Goal:
According to the article on mediation statements, in which court is mediation before a U.S. Magistrate Judge available in every civil case filed?

Issue November/December 2016 By Judith Gail Dein

Mediation before a U.S. Magistrate Judge is available in every civil case filed in the United States District Court for the District of Massachusetts. While each Magistrate Judge has his or her own procedural order, each requires some sort of brief mediation statement to be filed beforehand. This statement is often the first substantive presentation about the case given to the mediator, and can be quite effective in shaping the direction of the mediation. It is not a legal brief and serves a different purpose than a formal pleading. What follows are some points you may want to consider in determining what to include in your mediation statement. The list is not intended to be exhaustive, and obviously does not supersede any requirements of a specific mediator.

As an initial matter, it is important to recognize the setting in which the mediation is taking place. In Massachusetts, Magistrate Judges serve as trial judges with the parties' consent, and can be referred any and all pre-trial matters in civil cases that are otherwise being handled by a District Judge. Magistrate Judges do not mediate cases in which they are the trial judge or in which they may be referred substantive matters. This means that they often mediate cases about which they have little prior knowledge. Because of this, it is often helpful to have a brief overview of what the case is really about. This does not mean a listing of all the legal claims, but rather the factual context of the dispute and a general description of the relevant legal framework. It is also helpful to explain the stage of the litigation in which the mediation is taking place, such as whether key discovery remains to be done. This information helps the mediator understand how much proof the parties actually have to support their claims. It also helps identify which considerations may be most important to a party in deciding whether to settle, such as costs of continuing litigation, whether a final resolution is imminent, and the like.

Entries shown:
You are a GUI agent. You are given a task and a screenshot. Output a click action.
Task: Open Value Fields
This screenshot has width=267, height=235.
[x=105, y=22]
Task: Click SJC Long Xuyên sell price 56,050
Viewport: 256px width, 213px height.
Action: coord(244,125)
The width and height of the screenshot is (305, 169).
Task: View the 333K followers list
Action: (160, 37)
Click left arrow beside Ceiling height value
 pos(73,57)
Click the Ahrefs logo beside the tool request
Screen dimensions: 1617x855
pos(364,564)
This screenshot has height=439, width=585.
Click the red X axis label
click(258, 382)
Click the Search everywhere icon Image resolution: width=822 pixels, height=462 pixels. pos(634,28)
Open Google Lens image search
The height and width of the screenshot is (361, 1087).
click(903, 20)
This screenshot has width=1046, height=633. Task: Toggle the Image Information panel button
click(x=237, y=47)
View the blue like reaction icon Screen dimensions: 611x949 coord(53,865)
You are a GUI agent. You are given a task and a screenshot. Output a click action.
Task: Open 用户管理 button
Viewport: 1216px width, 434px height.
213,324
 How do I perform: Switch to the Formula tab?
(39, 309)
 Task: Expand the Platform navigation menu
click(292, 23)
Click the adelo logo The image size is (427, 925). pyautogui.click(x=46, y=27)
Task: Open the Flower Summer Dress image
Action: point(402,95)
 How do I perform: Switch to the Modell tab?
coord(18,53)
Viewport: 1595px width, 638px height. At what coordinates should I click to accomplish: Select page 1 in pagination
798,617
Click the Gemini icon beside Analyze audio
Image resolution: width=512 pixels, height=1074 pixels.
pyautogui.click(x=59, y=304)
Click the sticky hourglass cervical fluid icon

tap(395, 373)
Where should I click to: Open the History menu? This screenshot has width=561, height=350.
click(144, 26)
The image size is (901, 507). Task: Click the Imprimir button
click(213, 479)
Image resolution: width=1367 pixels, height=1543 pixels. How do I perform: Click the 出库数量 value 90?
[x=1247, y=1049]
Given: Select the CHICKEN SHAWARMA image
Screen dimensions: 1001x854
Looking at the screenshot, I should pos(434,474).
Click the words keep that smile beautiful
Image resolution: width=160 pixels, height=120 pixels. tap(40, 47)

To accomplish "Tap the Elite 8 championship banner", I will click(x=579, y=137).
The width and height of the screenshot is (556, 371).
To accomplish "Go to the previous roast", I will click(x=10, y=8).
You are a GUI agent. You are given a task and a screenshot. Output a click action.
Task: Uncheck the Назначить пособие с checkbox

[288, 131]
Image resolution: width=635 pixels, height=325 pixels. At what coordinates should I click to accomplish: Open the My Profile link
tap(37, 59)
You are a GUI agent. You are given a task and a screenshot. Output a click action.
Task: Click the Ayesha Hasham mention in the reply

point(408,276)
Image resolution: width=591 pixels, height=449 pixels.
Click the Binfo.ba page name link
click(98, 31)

Answer to this task:
The United States District Court for the District of Massachusetts.